# Records provided
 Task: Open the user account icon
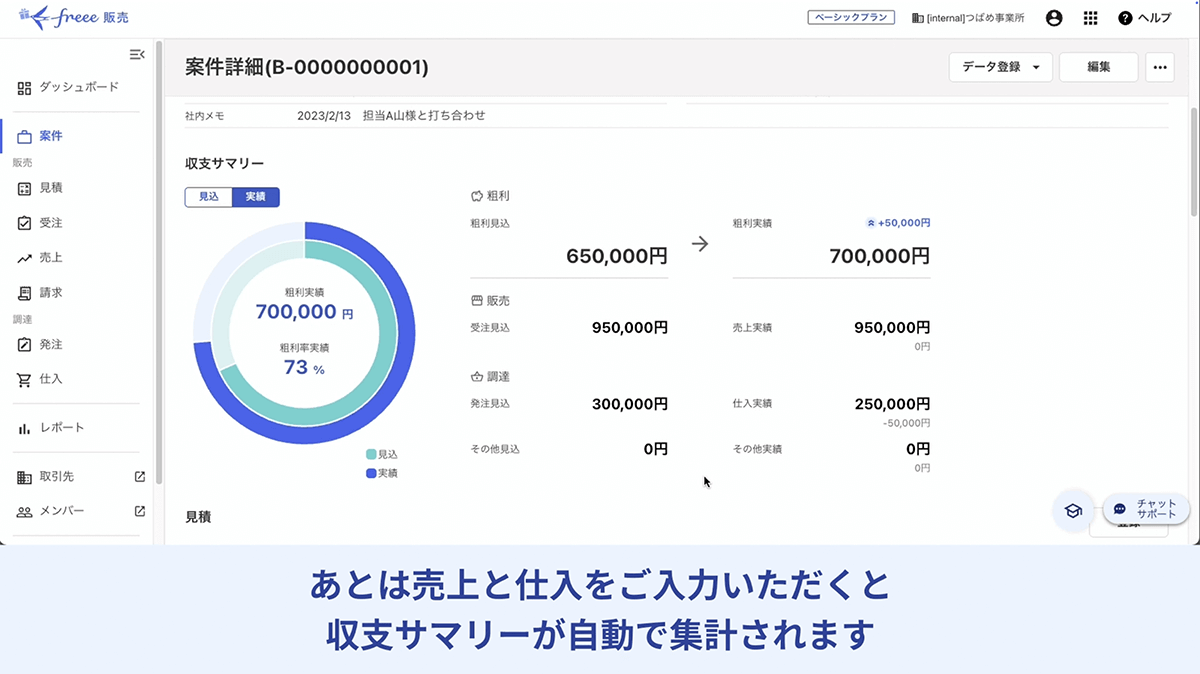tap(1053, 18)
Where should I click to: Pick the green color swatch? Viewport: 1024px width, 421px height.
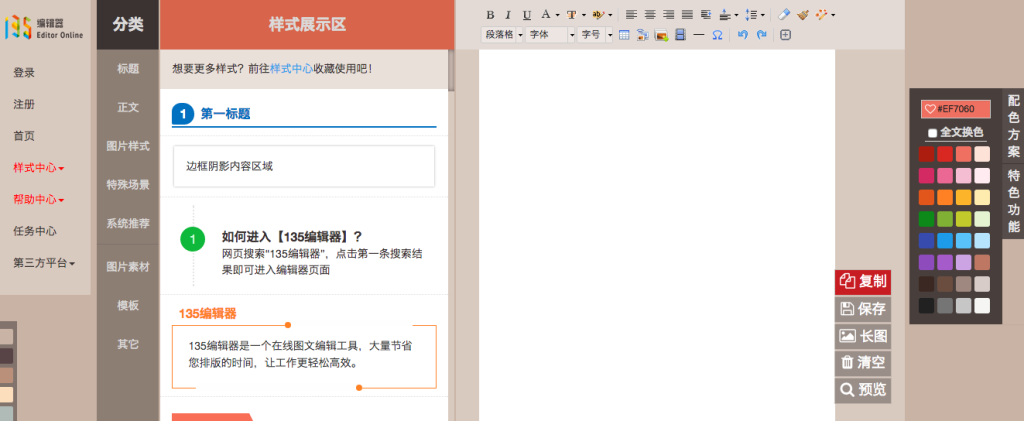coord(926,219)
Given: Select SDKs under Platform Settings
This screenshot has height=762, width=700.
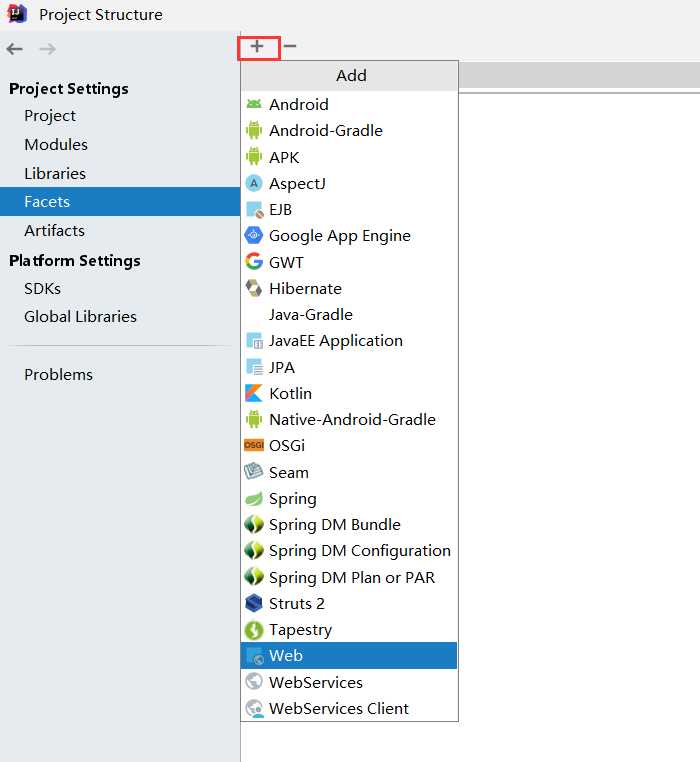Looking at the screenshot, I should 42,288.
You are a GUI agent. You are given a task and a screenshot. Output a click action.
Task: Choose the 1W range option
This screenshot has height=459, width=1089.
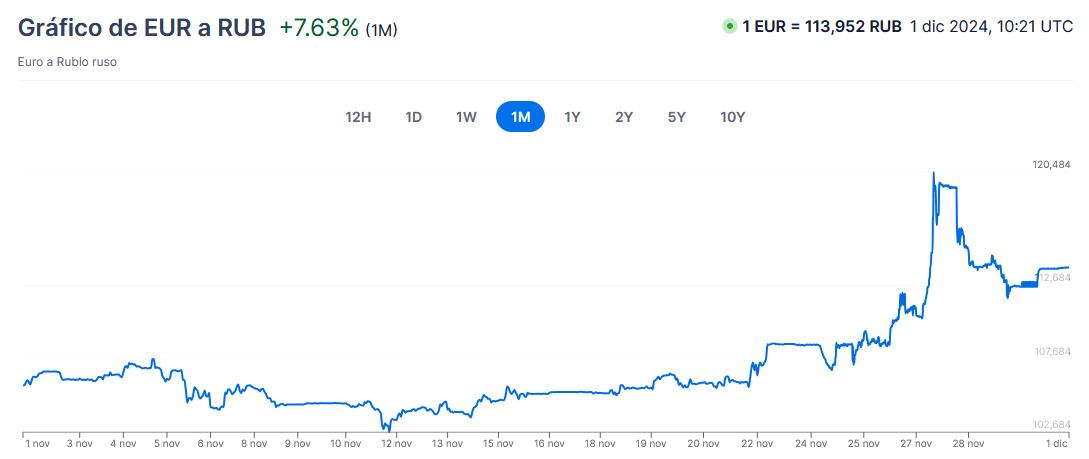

# Task description
Write the records out again exactly as shown above, keeping no pictures.

# Expected answer
 Task: Open the user account icon
tap(1053, 18)
Where should I click to: Pick the green color swatch? Viewport: 1024px width, 421px height.
coord(926,219)
Given: Select SDKs under Platform Settings
This screenshot has height=762, width=700.
Looking at the screenshot, I should 42,288.
You are a GUI agent. You are given a task and a screenshot. Output a click action.
Task: Choose the 1W range option
This screenshot has height=459, width=1089.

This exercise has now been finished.